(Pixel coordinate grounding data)

**********

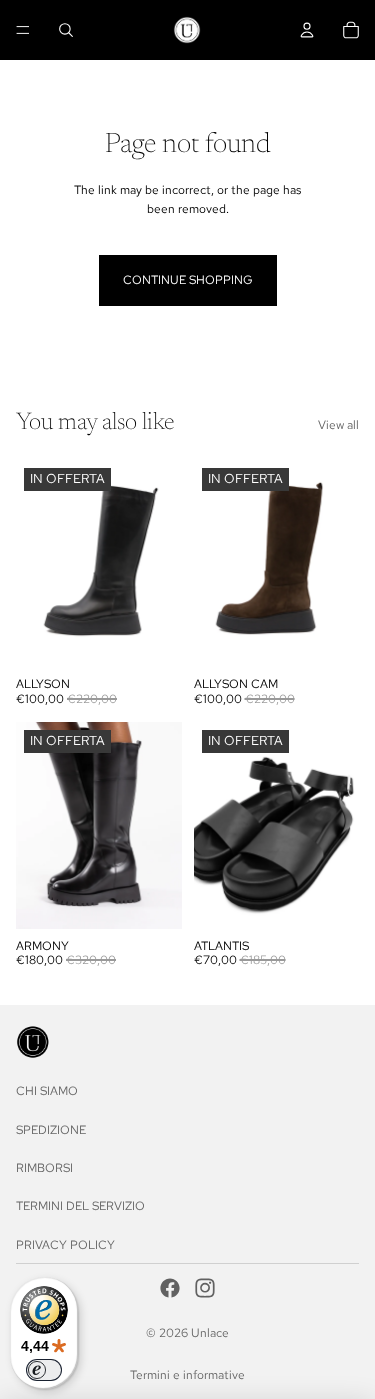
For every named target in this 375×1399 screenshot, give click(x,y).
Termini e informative (187, 1375)
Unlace (210, 1333)
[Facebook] (170, 1288)
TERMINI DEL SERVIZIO (80, 1207)
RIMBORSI (44, 1168)
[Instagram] (205, 1288)
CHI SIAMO (47, 1092)
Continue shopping (188, 280)
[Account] (307, 30)
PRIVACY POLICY (65, 1245)
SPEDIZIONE (51, 1130)
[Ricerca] (66, 30)
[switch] (44, 1370)
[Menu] (23, 30)
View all (338, 425)
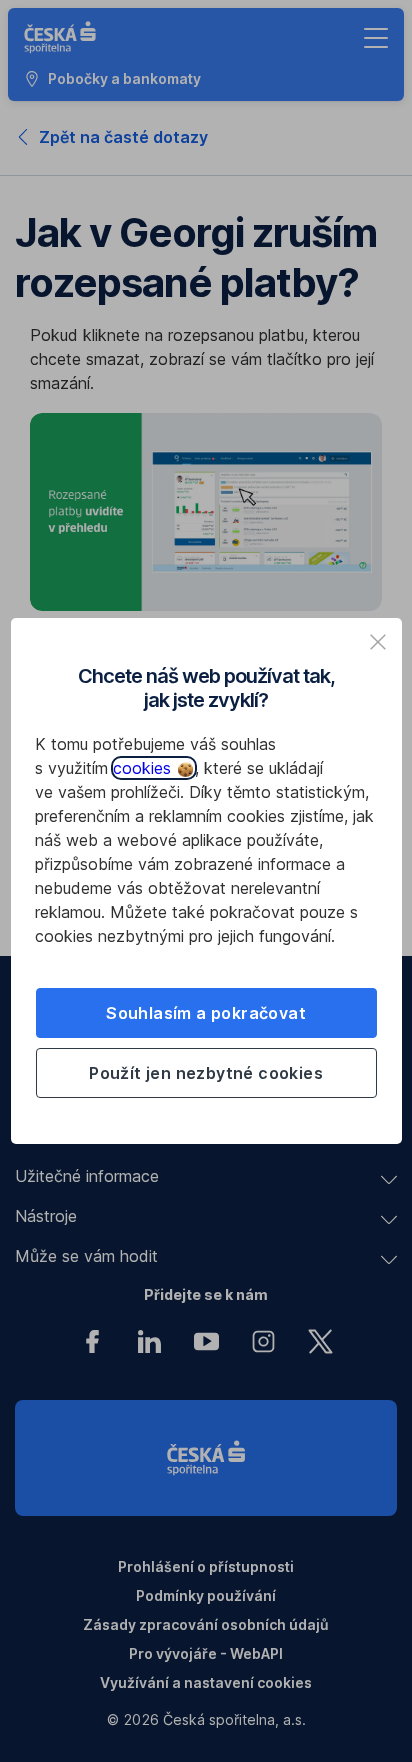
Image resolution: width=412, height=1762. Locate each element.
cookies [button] (144, 768)
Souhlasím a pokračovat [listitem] (206, 1013)
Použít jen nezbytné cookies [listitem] (206, 1073)
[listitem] (378, 642)
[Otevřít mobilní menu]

**********

Set down exactly the lines of the entries above from the one holding "[Facebook] (170, 1288)" through the last one, including both, with the pictures left out.

= OUTPUT BELOW =
[Facebook] (170, 1288)
TERMINI DEL SERVIZIO (80, 1207)
RIMBORSI (44, 1168)
[Instagram] (205, 1288)
CHI SIAMO (47, 1092)
Continue shopping (188, 280)
[Account] (307, 30)
PRIVACY POLICY (65, 1245)
SPEDIZIONE (51, 1130)
[Ricerca] (66, 30)
[switch] (44, 1370)
[Menu] (23, 30)
View all (338, 425)
Image resolution: width=412, height=1762. Locate each element.
cookies [button] (144, 768)
Souhlasím a pokračovat [listitem] (206, 1013)
Použít jen nezbytné cookies [listitem] (206, 1073)
[listitem] (378, 642)
[Otevřít mobilní menu]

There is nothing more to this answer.